According to a Logistics Unit 21st Situation Report released on January 24 2017, the redemption rate of coupons was at 39 percent, suggesting that most Farm Input Subsidy Programme (Fisp) beneficiaries did not buy seed, but opted for the recycled ones while fertiliser coupon redemption rate was at 70 percent.
The report also puts the redemption rate of legumes coupons at 39 percent.
Reads the report: “It would appear that the farmers are more willing to put their resources into fertiliser than seed. An analysis is perhaps required to determine if this is the result of unavailability of seed or late distribution of vouchers.”
Commenting on the matter, Lilongwe University of Agriculture and Natural Resources (Luanar) soil scientist Pattinson Nalivata said there are different analogies that can be drawn from the low redemption of seed coupons, which may affect household food security for smallholder farmers.
“It could mean that farmers already planted, such that they did not need the coupons, or that they bought using other means or simply that they have recycled last year’s seed which can affect production,” he said.
Nalivata further said since most smallholder farmers grow maize purely for consumption, it means government will still need to support such families.
Civil Society Agriculture Network (CisaNet) national coordinator Tamani Nkhono Mvula said the development is generally going to affect output as the efficiency of Fisp is a combination of fertiliser and hybrid seeds used.
He said if people take the fertiliser and use it on local seeds or recycled seeds, the output is going to be low.
“But that is the first side of it. The second side of it can be looked at from the difference between the fertiliser coupon redemption rate and the maize seed coupon redemption rate. For seed, what happens is that the people that want to buy the seed go to the dealers to look for it and buy.
“There are specific companies which are dealing with seeds but the same is not the case with fertiliser. Now, it is something that we need to critically look at why is that the redemption rate of fertiliser coupon is much higher than the seed coupon.
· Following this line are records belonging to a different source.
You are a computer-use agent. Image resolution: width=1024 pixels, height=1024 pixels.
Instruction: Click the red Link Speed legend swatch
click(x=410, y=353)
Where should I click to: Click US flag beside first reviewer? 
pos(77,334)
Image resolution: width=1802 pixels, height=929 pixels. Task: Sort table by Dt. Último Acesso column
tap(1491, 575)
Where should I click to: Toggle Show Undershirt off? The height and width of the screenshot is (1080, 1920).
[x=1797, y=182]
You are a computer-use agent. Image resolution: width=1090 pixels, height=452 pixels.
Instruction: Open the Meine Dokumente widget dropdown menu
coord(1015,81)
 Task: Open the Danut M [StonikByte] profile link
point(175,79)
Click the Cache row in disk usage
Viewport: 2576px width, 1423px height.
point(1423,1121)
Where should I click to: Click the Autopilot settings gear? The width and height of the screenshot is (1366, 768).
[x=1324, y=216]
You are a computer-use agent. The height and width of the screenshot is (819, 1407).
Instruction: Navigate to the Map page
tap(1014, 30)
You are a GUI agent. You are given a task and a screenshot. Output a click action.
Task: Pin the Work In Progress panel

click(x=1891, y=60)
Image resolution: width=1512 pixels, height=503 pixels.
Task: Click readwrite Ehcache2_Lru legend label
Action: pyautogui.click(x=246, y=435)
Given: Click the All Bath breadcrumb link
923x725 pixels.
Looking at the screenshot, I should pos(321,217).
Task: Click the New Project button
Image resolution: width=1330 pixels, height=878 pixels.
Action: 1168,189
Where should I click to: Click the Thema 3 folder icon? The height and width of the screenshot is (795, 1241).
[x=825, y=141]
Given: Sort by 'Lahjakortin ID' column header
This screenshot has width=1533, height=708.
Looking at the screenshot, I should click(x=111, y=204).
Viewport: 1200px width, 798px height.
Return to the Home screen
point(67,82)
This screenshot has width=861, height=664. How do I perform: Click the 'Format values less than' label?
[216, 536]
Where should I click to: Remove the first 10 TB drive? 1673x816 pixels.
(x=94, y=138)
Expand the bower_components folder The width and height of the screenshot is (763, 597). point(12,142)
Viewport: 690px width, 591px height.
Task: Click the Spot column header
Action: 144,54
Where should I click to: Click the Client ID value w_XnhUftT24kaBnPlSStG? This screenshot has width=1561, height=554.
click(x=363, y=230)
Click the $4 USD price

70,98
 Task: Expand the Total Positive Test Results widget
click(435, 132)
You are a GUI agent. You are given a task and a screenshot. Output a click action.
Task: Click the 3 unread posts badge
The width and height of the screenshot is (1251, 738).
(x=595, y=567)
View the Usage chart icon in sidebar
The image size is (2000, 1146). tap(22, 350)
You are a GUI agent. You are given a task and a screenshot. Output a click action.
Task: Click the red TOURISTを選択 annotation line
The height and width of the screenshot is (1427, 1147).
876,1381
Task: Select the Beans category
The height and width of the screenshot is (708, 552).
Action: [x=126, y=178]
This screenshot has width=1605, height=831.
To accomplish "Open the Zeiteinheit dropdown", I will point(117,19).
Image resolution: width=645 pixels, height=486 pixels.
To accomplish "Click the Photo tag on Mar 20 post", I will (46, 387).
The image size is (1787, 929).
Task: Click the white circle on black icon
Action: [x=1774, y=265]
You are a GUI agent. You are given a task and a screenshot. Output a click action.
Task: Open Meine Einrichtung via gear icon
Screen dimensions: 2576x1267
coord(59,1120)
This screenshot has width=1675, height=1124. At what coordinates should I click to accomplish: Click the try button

“One of the issues that some reports have found out and also the news that we are getting is that there are a lot of fertiliser coupons that are being sold by the farmers because Fisp fertiliser is not readily available. So, a farmer who has sold a fertiliser coupon cannot be expected to buy seeds,” said Nkhono-Mvula in a telephone interview.
He added that if he can make a correlation on the development, he would say that the fertiliser that has gone to the actual smallholder farmers could be somewhere closer to the percentage of seed coupons that have been redeemed.
Seed Traders Association of Malawi (Stam) board chairperson John Lungu said the low redemption rate could be as a result of delays in both vouchers and the seed itself.
“I have not looked at the logistics report, but we had a bit of delay in seed distribution which could affect production in one way or another. We know that farmers recycle seed all the time, it’s a problem which needs to be dealt with, but we are hopeful for the best,” he said.
However, deputy Fisp coordinator Osborn Tsoka disputed the report’s findings, saying government’s monitoring report is indicting a 90 percent seed redemption rate.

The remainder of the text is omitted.